App für Schnitzelbär

Dieter Pichler entwickelte gemeinsam mitseinen Kooperationspartnern eine App, seinen Kunden zukünftig das Bestellen und Bezahlen erleichtert. Foto: Marcel Mayer

Dieter Pichler entwickelte gemeinsam mitseinen Kooperationspartnern eine App, seinen Kunden zukünftig das Bestellen und Bezahlen erleichtert. Foto: Marcel Mayer

Not macht erfinderisch: Schnitzelbär Inhaber Dieter Pichler entwickelte gemeinsam mit seinen Partnern eine praktische App für seine bärigen Gäste.

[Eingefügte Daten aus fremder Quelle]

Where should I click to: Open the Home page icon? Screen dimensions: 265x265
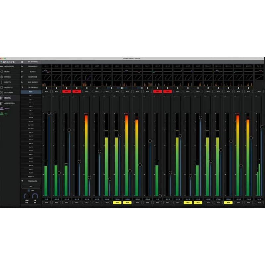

Die Corona-Maßnahmen der letzten zwölf Monaten hat besonders die Gastronomie hart getroffen. So auch die beiden Schnitzelbär-Filialen von Dieter Pichler. „Wir haben die Zeit der Schließungen produktiv genutzt und ein neues Projekt auf die Beine gestellt, welches unseren Gästen in Zukunft einen deutlichen Mehrwert bieten soll“, sagt Pichler. Zusammen mit den beiden Umsetzungspartnern Bernd Hepberger (Massive Art WebServices) und Florian Aul (Aul Abrechnungs- und Ausschanksysteme) arbeitete Pichler intensiv an einer Schnitzelbär-App. „Unsere Gäste bekommen durch die App einen besseren Service und einen schnelleren Bestell- und Bezahlprozess. Für den Unternehmer bringt es eine Entlastung des Kassenpersonals, schnellere Prozesse und zufriedenere Gäste“, fasst Pichler die Vorteile der App zusammen.

Kontaktloses bestellen
und bezahlen bald via App

„Unsere App soll zukünftig das Schlangestehen an der Kassa vermeiden. Der Gast kommt ins Lokal und kann sich direkt an den Tisch setzen. Mit der App, die er kostenlos herunterladen kann, bestellt und bezahlt er in wenigen Klicks. Das System erkennt, wo er sitzt und das Getränk wird ihm direkt an den Platz gebracht. Wenn das Essen fertig ist und an der Theke abgeholt werden kann, bekommt er eine Nachricht aufs Handy“, erklärt Pichler den neuen Bestellprozess. Aktuell befindet sich die App noch im Beta-Stadium und wird von ausgewählten Benutzern getestet. Sobald die beiden Filialen in Hohenems und Dornbirn wieder in den Normalbetrieb übergehen, soll die App für alle Besucher verfügbar sein. „Andere Anbieter mit verschiedenen Funktionen gibt es am Markt bereits nicht aber das Gesamtpaket von der Tischerkennung über die digitale Speisekarte bis hin zur Bezahlung“, meint Florian Aul von Aul Abrechnungs- und Ausschanksysteme. Deswegen soll die Lösung auch als Lizenzprodukt an andere Unternehmen verkauft werden. „Ein großer Vorteil der App ist, dass sie nicht exklusiv für den Schnitzelbär entwickelt wurde. Die Applikation ist modular aufgebaut und kann visuell an jedes Corporate Design angepasst und mittels einer Schnittstelle an andere Kassensysteme angebunden werden“, meint Bernd Hepberger von Massive Art WebServices, ­abschließend.